Your assignment: This exercise calls for every record to be set down exactly.

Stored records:
※
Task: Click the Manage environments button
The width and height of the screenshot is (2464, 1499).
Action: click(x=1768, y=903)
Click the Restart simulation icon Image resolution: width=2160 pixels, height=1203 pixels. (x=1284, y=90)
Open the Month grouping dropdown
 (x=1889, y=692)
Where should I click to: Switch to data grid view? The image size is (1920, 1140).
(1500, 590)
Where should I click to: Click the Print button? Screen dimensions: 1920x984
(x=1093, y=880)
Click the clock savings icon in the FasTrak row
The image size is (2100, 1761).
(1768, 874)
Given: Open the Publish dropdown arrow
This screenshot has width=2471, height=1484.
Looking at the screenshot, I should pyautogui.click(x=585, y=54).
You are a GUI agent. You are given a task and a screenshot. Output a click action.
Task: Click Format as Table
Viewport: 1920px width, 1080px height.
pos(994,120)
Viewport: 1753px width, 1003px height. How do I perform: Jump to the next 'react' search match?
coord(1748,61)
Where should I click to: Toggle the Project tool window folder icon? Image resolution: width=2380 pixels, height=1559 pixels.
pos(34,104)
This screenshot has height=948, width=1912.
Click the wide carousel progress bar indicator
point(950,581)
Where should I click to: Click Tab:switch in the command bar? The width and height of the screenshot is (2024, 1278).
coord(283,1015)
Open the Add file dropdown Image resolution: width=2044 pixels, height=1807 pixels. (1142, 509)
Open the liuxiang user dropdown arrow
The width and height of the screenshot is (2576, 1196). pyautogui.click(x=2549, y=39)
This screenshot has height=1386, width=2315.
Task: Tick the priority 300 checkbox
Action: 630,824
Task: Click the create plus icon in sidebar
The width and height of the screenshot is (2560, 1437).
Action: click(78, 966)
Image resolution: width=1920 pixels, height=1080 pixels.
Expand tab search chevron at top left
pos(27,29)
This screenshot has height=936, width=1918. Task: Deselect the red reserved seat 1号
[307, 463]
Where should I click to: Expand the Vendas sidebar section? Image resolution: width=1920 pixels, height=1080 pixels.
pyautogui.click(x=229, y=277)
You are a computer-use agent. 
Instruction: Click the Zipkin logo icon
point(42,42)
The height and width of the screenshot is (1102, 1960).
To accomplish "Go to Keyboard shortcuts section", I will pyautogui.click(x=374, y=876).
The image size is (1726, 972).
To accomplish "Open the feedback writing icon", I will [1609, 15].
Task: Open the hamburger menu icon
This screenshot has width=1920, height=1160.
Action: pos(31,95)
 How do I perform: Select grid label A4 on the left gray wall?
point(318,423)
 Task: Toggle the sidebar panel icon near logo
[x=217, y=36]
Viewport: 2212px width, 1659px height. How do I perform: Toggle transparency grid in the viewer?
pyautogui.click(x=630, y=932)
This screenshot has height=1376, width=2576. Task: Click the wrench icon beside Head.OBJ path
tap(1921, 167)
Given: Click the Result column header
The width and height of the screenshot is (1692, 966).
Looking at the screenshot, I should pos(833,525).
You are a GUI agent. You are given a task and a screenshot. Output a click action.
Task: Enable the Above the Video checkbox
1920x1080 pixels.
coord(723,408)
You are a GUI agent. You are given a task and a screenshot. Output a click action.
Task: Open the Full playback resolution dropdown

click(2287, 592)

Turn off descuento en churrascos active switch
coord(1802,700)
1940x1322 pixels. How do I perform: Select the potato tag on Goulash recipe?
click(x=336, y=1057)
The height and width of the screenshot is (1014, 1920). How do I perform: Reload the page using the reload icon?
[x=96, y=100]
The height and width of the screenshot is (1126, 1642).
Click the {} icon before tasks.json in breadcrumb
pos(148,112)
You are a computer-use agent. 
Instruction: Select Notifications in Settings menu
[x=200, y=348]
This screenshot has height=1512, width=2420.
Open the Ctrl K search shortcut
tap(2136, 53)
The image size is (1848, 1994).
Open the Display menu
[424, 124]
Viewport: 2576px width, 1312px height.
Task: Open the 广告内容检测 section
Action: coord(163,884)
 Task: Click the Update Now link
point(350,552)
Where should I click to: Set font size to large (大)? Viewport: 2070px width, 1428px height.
※
Answer for this exercise:
Task: Click the Manage environments button
The width and height of the screenshot is (2464, 1499).
Action: click(x=1768, y=903)
Click the Restart simulation icon Image resolution: width=2160 pixels, height=1203 pixels. (x=1284, y=90)
Open the Month grouping dropdown
 (x=1889, y=692)
Where should I click to: Switch to data grid view? The image size is (1920, 1140).
(1500, 590)
Where should I click to: Click the Print button? Screen dimensions: 1920x984
(x=1093, y=880)
Click the clock savings icon in the FasTrak row
The image size is (2100, 1761).
(1768, 874)
Given: Open the Publish dropdown arrow
This screenshot has width=2471, height=1484.
Looking at the screenshot, I should pyautogui.click(x=585, y=54).
You are a GUI agent. You are given a task and a screenshot. Output a click action.
Task: Click Format as Table
Viewport: 1920px width, 1080px height.
pos(994,120)
Viewport: 1753px width, 1003px height. How do I perform: Jump to the next 'react' search match?
coord(1748,61)
Where should I click to: Toggle the Project tool window folder icon? Image resolution: width=2380 pixels, height=1559 pixels.
pos(34,104)
This screenshot has height=948, width=1912.
Click the wide carousel progress bar indicator
point(950,581)
Where should I click to: Click Tab:switch in the command bar? The width and height of the screenshot is (2024, 1278).
coord(283,1015)
Open the Add file dropdown Image resolution: width=2044 pixels, height=1807 pixels. (1142, 509)
Open the liuxiang user dropdown arrow
The width and height of the screenshot is (2576, 1196). pyautogui.click(x=2549, y=39)
This screenshot has height=1386, width=2315.
Task: Tick the priority 300 checkbox
Action: 630,824
Task: Click the create plus icon in sidebar
The width and height of the screenshot is (2560, 1437).
Action: click(78, 966)
Image resolution: width=1920 pixels, height=1080 pixels.
Expand tab search chevron at top left
pos(27,29)
This screenshot has height=936, width=1918. Task: Deselect the red reserved seat 1号
[307, 463]
Where should I click to: Expand the Vendas sidebar section? Image resolution: width=1920 pixels, height=1080 pixels.
pyautogui.click(x=229, y=277)
You are a computer-use agent. 
Instruction: Click the Zipkin logo icon
point(42,42)
The height and width of the screenshot is (1102, 1960).
To accomplish "Go to Keyboard shortcuts section", I will pyautogui.click(x=374, y=876).
The image size is (1726, 972).
To accomplish "Open the feedback writing icon", I will [1609, 15].
Task: Open the hamburger menu icon
This screenshot has width=1920, height=1160.
Action: pos(31,95)
 How do I perform: Select grid label A4 on the left gray wall?
point(318,423)
 Task: Toggle the sidebar panel icon near logo
[x=217, y=36]
Viewport: 2212px width, 1659px height. How do I perform: Toggle transparency grid in the viewer?
pyautogui.click(x=630, y=932)
This screenshot has height=1376, width=2576. Task: Click the wrench icon beside Head.OBJ path
tap(1921, 167)
Given: Click the Result column header
The width and height of the screenshot is (1692, 966).
Looking at the screenshot, I should pos(833,525).
You are a GUI agent. You are given a task and a screenshot. Output a click action.
Task: Enable the Above the Video checkbox
1920x1080 pixels.
coord(723,408)
You are a GUI agent. You are given a task and a screenshot. Output a click action.
Task: Open the Full playback resolution dropdown

click(2287, 592)

Turn off descuento en churrascos active switch
coord(1802,700)
1940x1322 pixels. How do I perform: Select the potato tag on Goulash recipe?
click(x=336, y=1057)
The height and width of the screenshot is (1014, 1920). How do I perform: Reload the page using the reload icon?
[x=96, y=100]
The height and width of the screenshot is (1126, 1642).
Click the {} icon before tasks.json in breadcrumb
pos(148,112)
You are a computer-use agent. 
Instruction: Select Notifications in Settings menu
[x=200, y=348]
This screenshot has height=1512, width=2420.
Open the Ctrl K search shortcut
tap(2136, 53)
The image size is (1848, 1994).
Open the Display menu
[424, 124]
Viewport: 2576px width, 1312px height.
Task: Open the 广告内容检测 section
Action: coord(163,884)
 Task: Click the Update Now link
point(350,552)
Where should I click to: Set font size to large (大)? Viewport: 2070px width, 1428px height.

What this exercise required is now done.